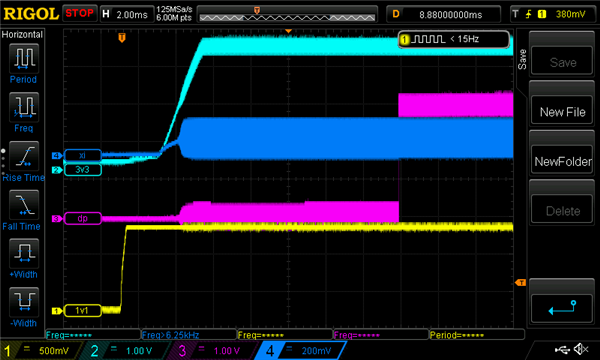
Task: Toggle channel 3 magenta scale indicator
Action: tap(212, 350)
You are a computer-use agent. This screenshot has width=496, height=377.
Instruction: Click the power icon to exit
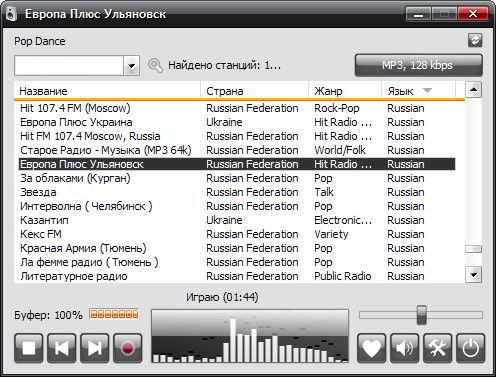[x=470, y=348]
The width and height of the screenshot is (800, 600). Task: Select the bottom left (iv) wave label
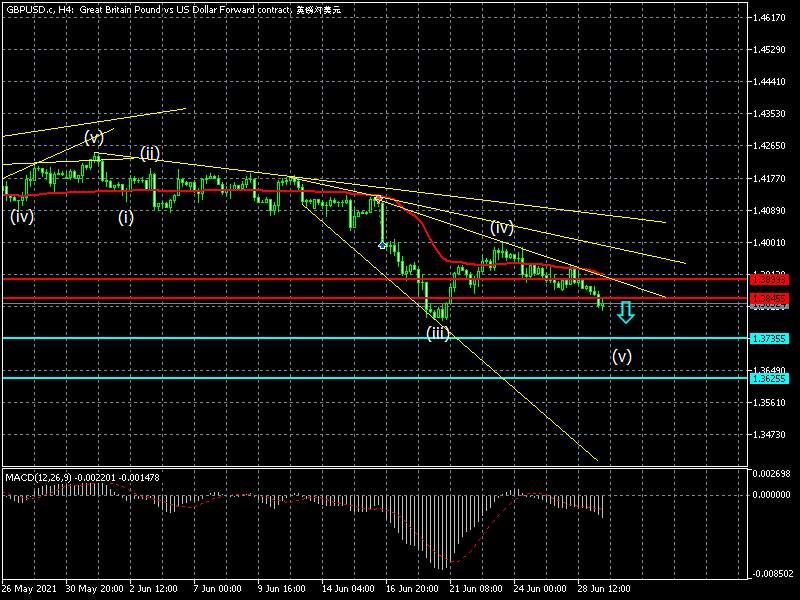pos(22,216)
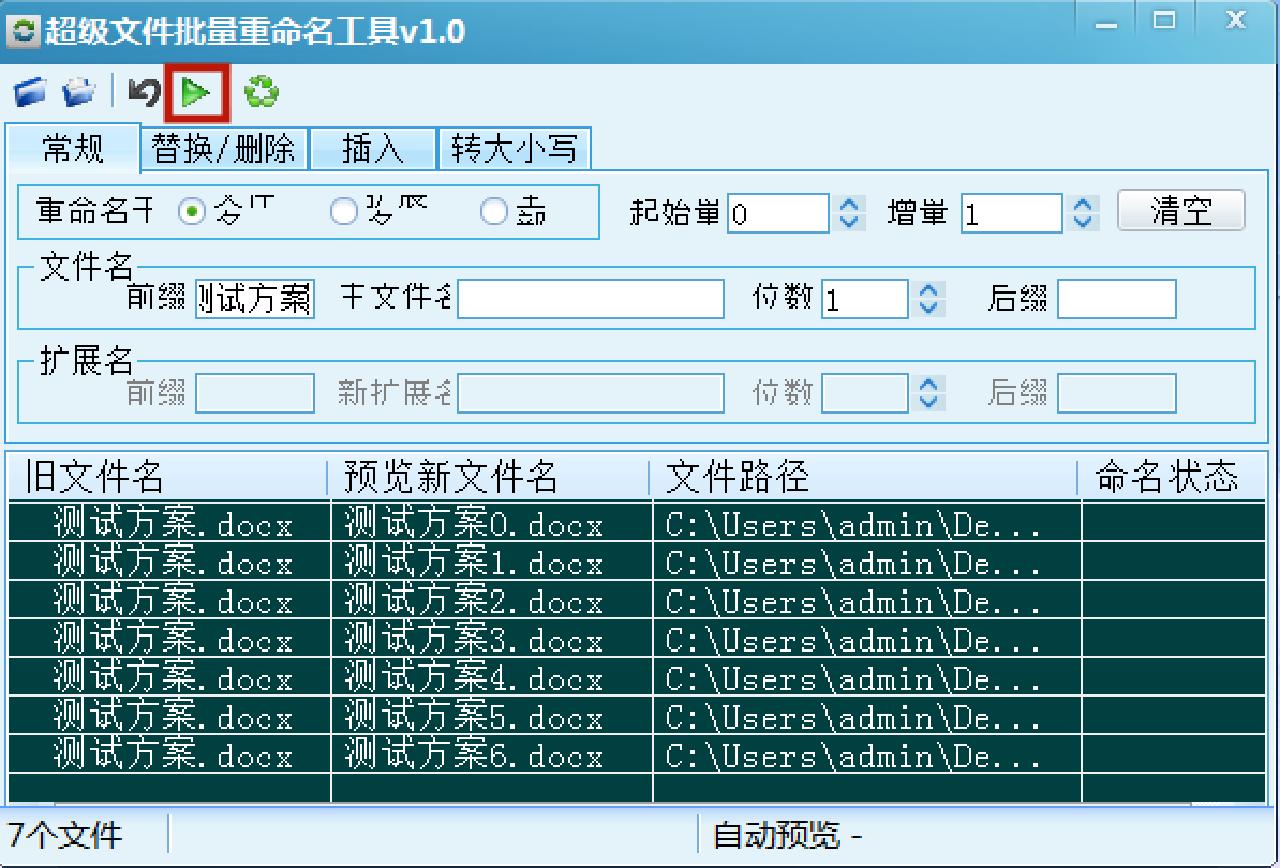
Task: Click the main filename input field
Action: [590, 299]
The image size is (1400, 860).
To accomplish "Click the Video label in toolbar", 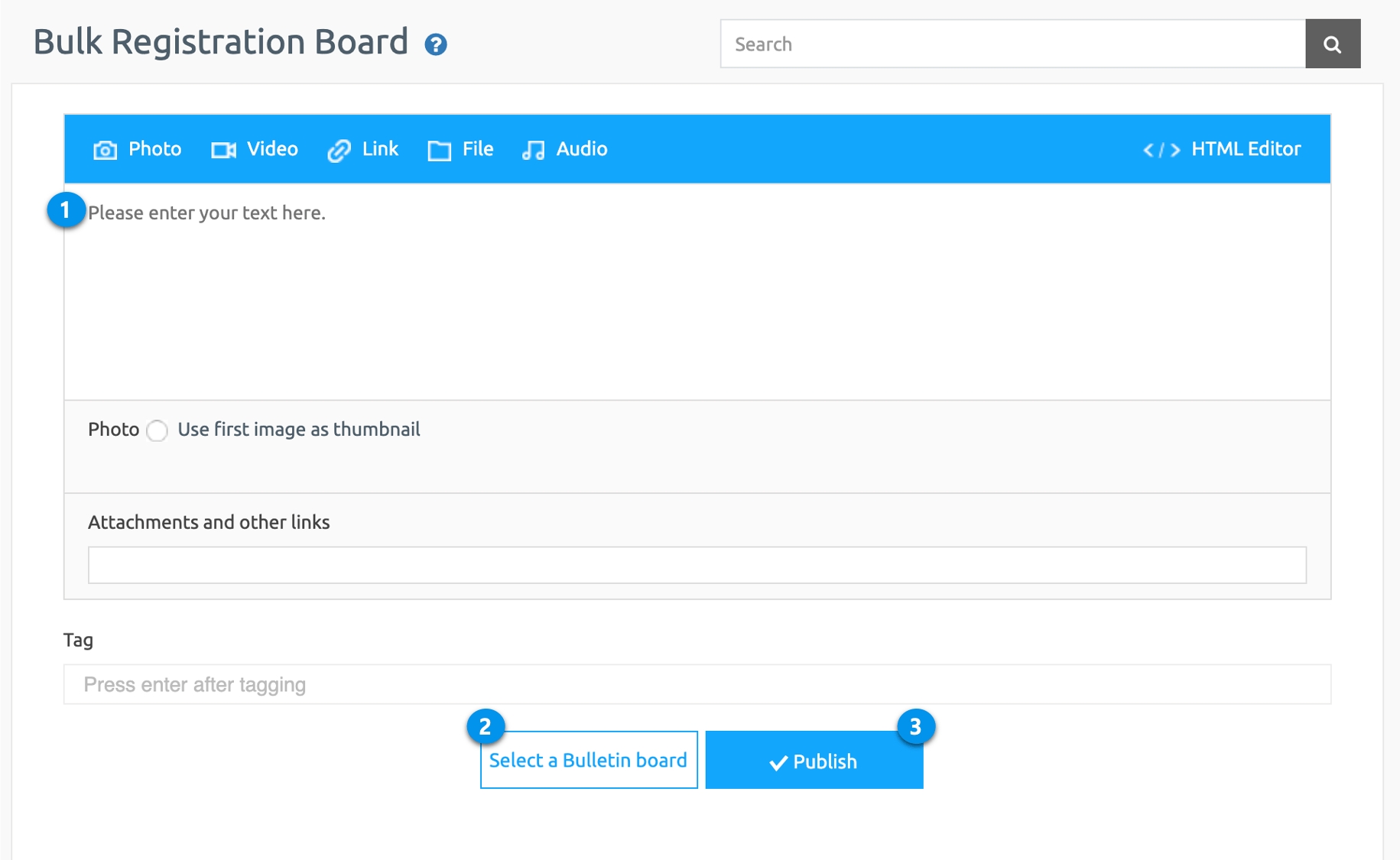I will click(x=272, y=149).
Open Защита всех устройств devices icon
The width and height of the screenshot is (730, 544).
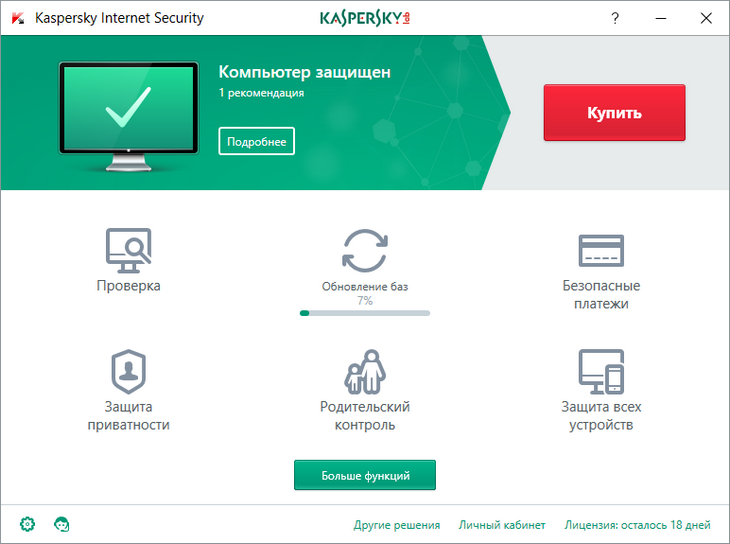601,372
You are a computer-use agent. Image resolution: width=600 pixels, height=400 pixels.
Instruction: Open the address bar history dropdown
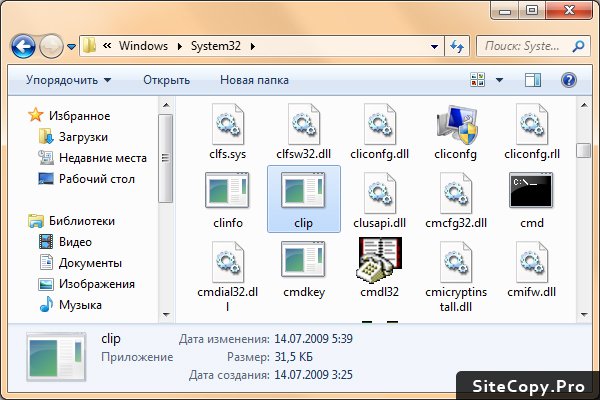434,46
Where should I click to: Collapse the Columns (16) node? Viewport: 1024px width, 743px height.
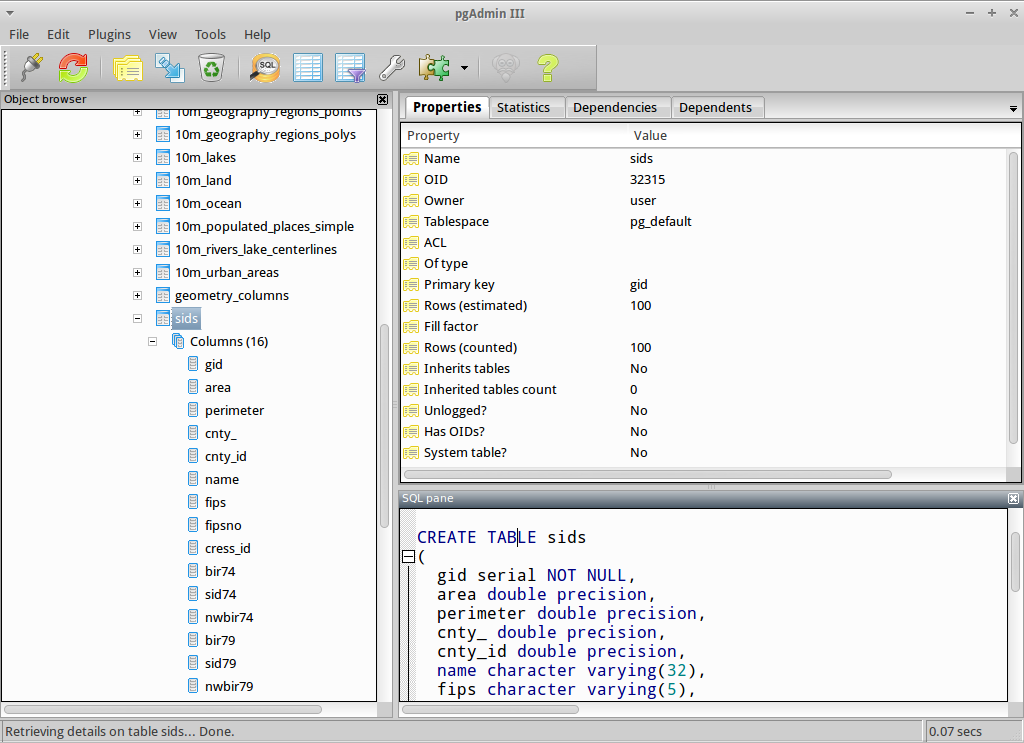152,342
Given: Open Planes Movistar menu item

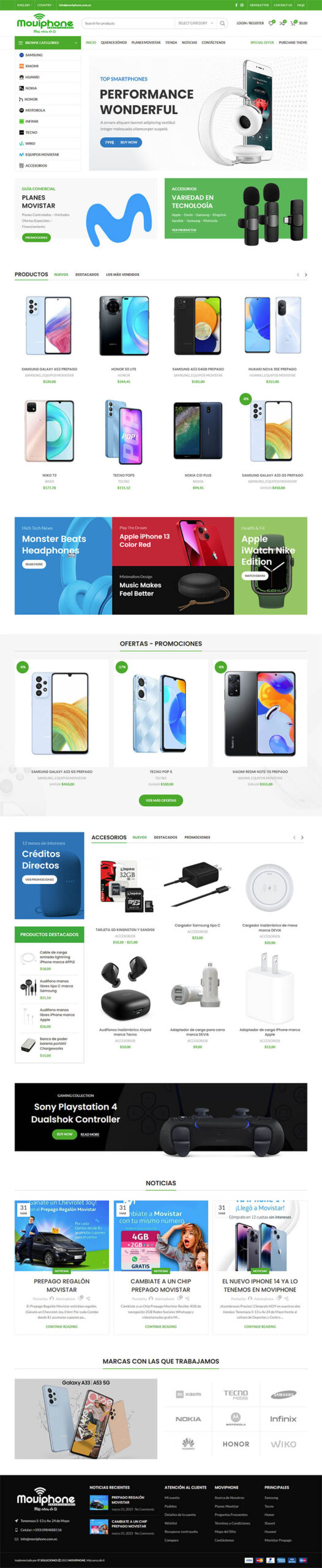Looking at the screenshot, I should tap(146, 43).
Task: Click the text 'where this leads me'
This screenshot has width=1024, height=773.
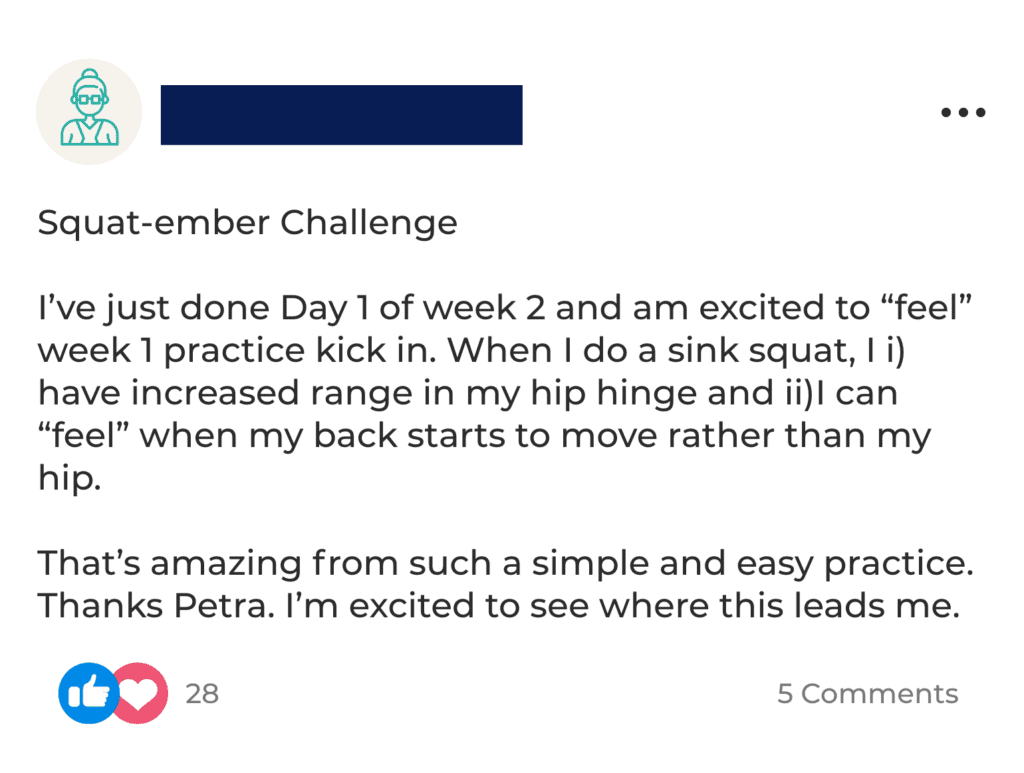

TASK STATEMENT> Looking through the records, copy out every line in which the word "computer" is found.

WRITTEN SOLUTION>
You are a computer-use agent. This screenshot has width=496, height=377.
You are a computer-use agent. Image resolution: width=600 pixels, height=400 pixels.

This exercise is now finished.